____ Extract

- Born: Ireland
- Occupation: Actress
- Years active: 1980–present

= Jane Brennan =

Irish actress

Jane Brennan is an Irish actress. Primarily known for her work on the stage, she played Mary Lacey in the Academy Award-nominated film Brooklyn. She also had a recurring role as Lady Margaret Bryan on the series The Tudors. She is the co-founder of the Bespoke Theatre Company.

==Biography==
Her father was Denis Brennan, a theatre director. Her mother was Daphne (née Carroll) Brennan, an actress. Several other members of her family are also actors.

________
____ Source material

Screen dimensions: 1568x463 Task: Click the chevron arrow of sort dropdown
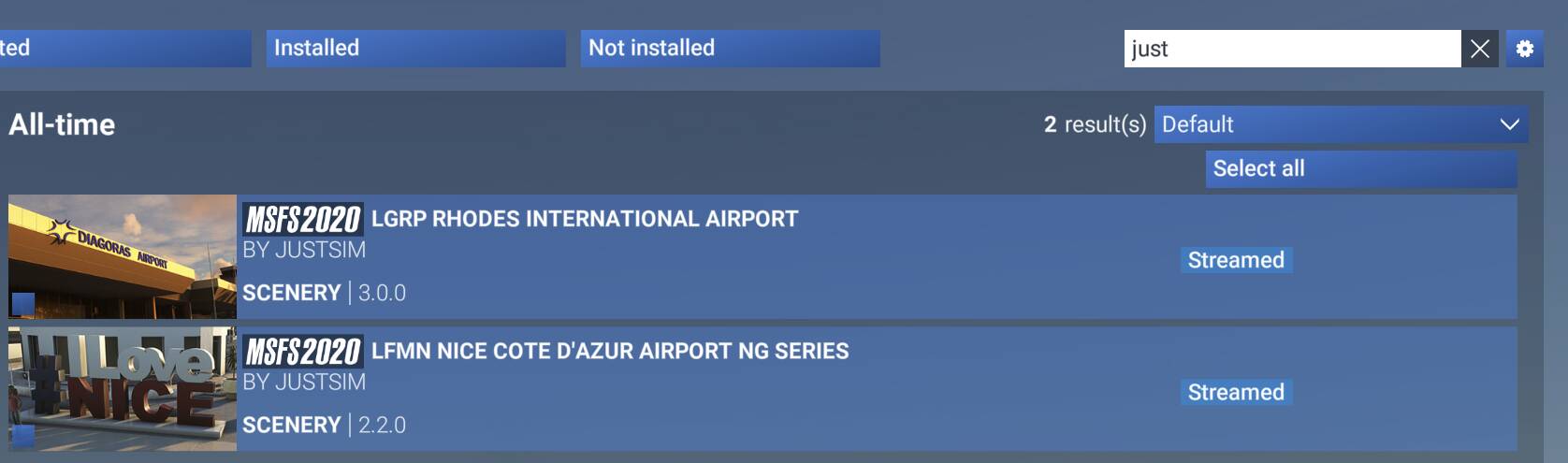[1509, 124]
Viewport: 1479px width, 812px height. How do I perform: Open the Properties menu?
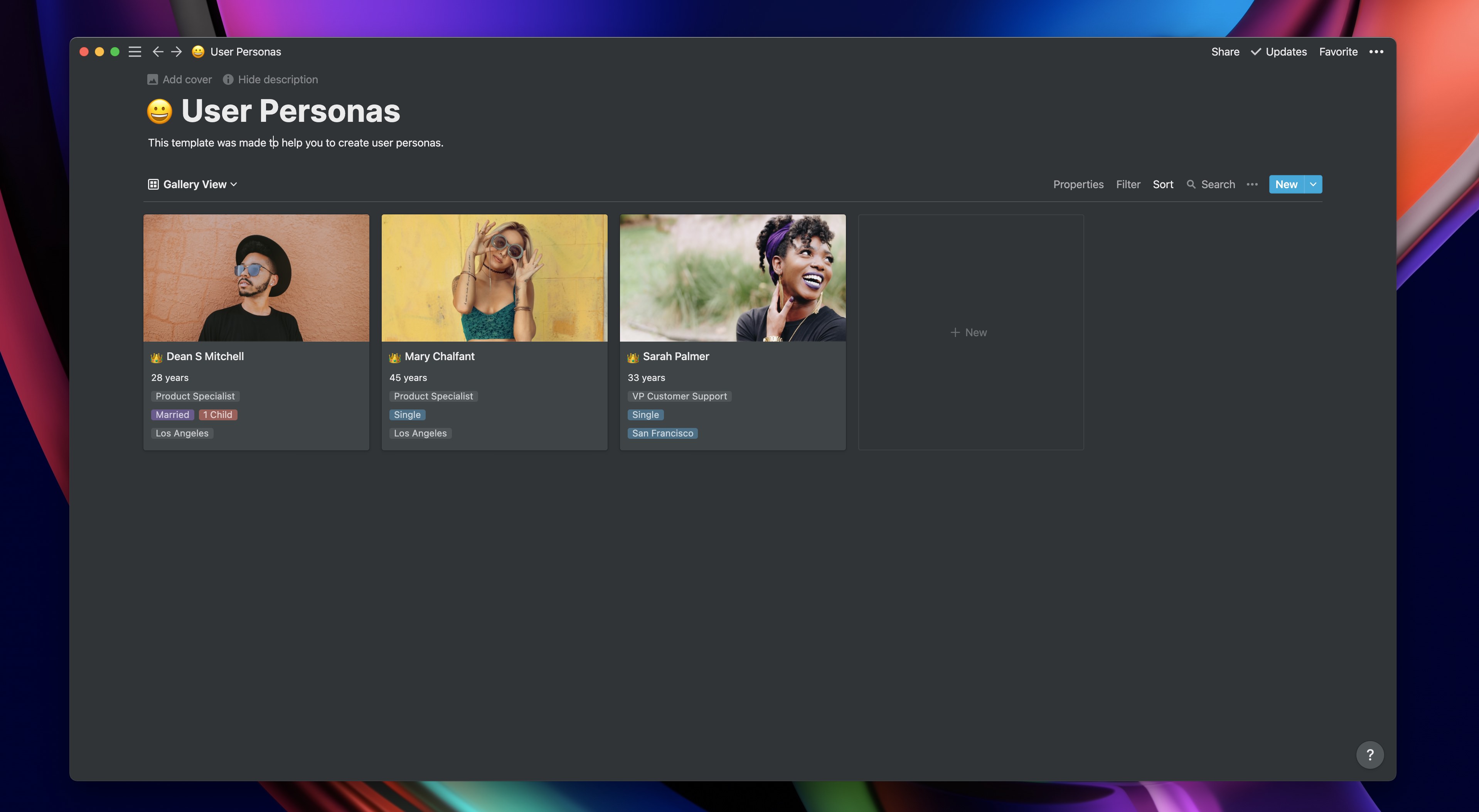coord(1078,184)
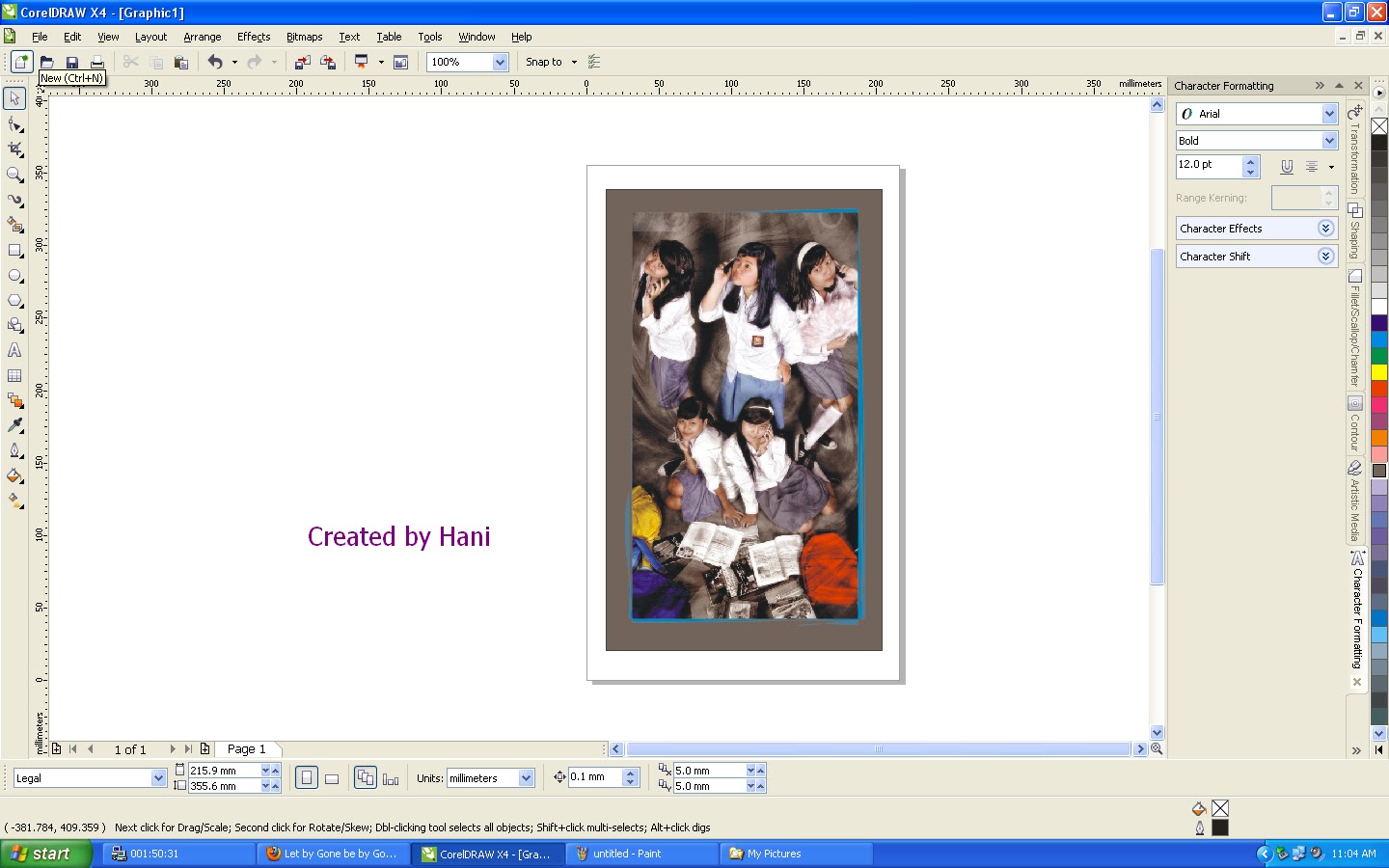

________

◆ Given problem 1 ◆
Answer these from the profile of Jane Brennan:
(a) Which character did she play in Brooklyn?
(b) What was her father's occupation?
(c) Which company did she co-found?
◆ Given problem 2 ◆
Can you write out the part of the profile of Jane Brennan starting with "Jane Brennan is" and going on through "Bespoke Theatre Company."?
The material comes from a different source than the profile of Jane Brennan.

◆ Solution 1 ◆
(a) Mary Lacey
(b) Theatre director
(c) The Bespoke Theatre Company

◆ Solution 2 ◆
Jane Brennan is an Irish actress. Primarily known for her work on the stage, she played Mary Lacey in the Academy Award-nominated film Brooklyn. She also had a recurring role as Lady Margaret Bryan on the series The Tudors. She is the co-founder of the Bespoke Theatre Company.